* [Task description]: A complete answer includes every line below with the word "computer".

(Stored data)
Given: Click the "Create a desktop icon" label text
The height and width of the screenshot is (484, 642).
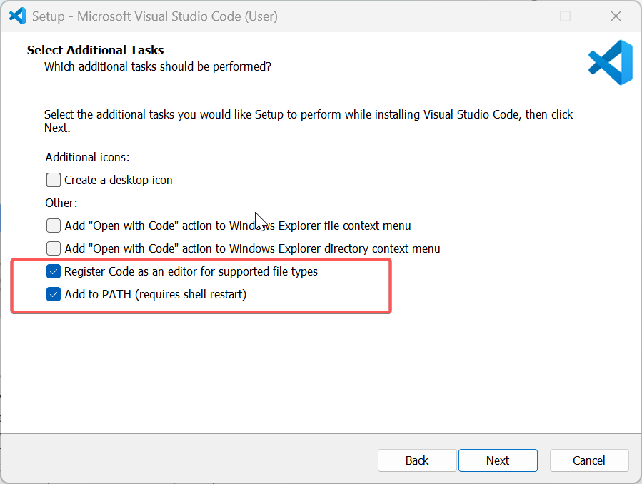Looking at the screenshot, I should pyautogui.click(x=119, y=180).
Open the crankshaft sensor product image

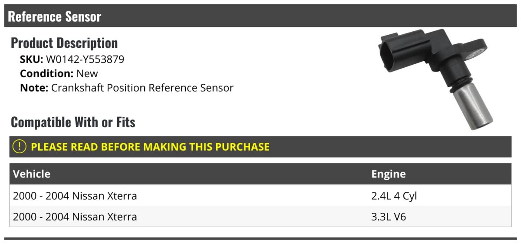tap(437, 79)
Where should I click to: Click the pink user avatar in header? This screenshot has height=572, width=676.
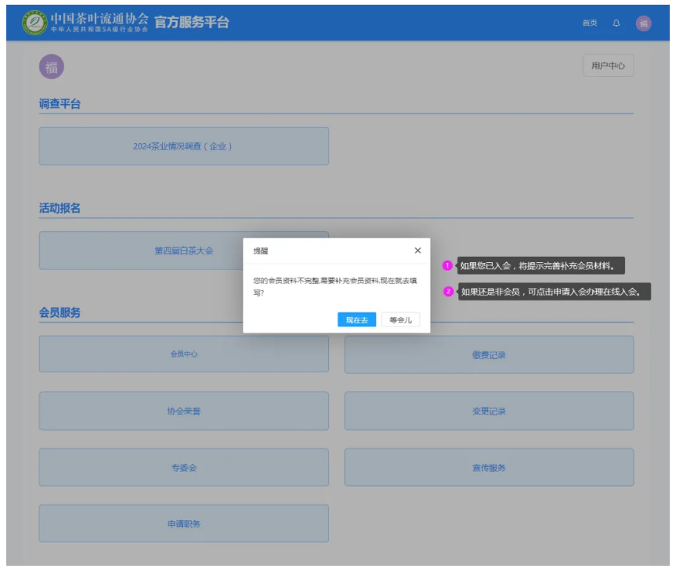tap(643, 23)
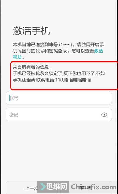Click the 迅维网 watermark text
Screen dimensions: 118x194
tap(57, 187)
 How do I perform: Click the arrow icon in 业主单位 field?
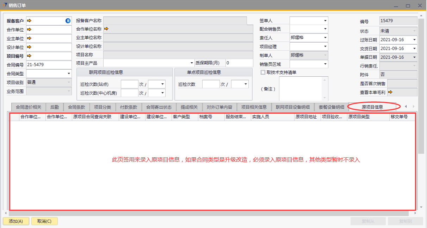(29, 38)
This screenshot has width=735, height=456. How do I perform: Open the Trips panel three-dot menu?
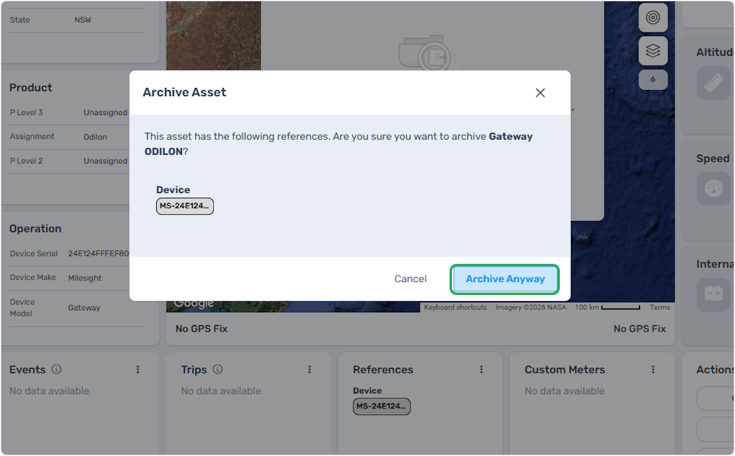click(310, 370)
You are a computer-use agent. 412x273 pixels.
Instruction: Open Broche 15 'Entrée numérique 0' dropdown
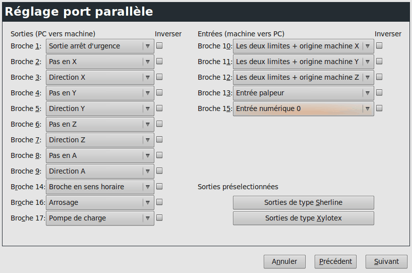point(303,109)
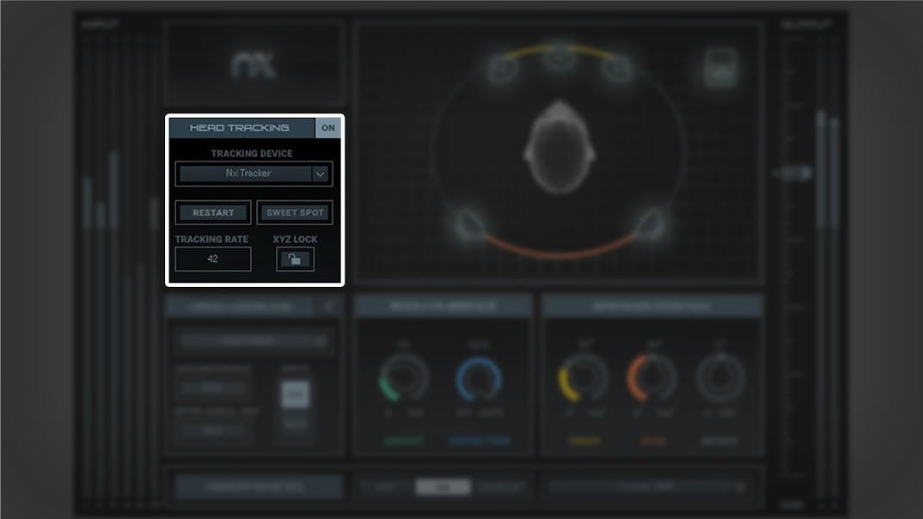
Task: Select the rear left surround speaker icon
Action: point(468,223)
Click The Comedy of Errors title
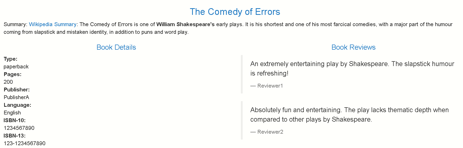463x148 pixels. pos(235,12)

...

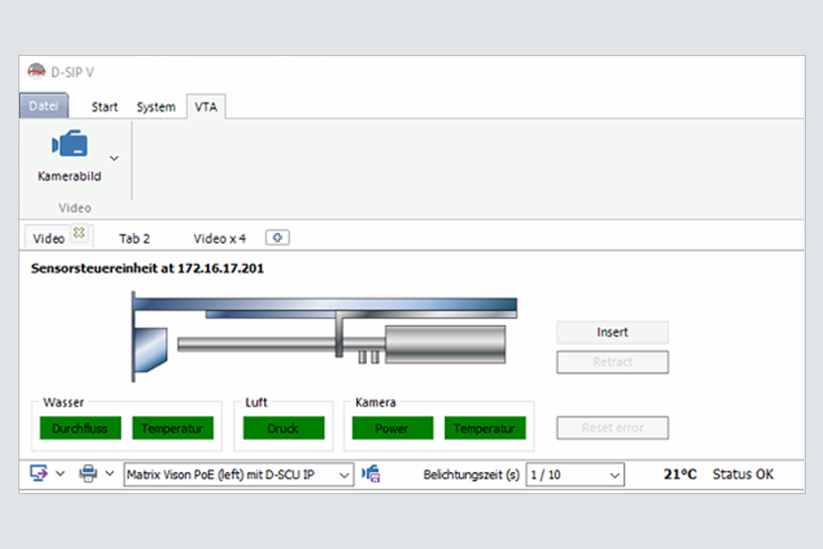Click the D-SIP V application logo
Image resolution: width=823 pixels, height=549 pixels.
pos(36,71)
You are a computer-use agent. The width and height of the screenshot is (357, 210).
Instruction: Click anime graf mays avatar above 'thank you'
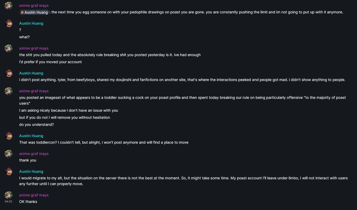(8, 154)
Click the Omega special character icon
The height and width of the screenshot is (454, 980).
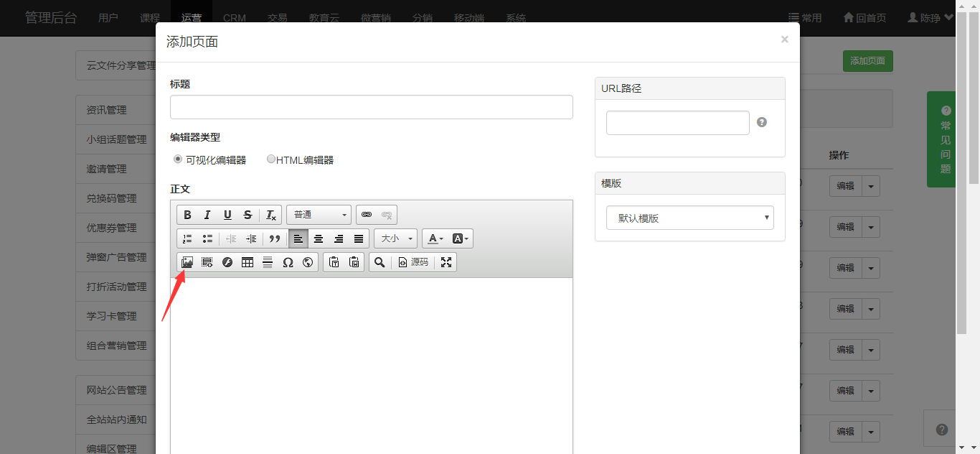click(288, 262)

* [Final answer]:
You are a computer-use agent. 412x273 pixels.
You are a computer-use agent. The width and height of the screenshot is (357, 210).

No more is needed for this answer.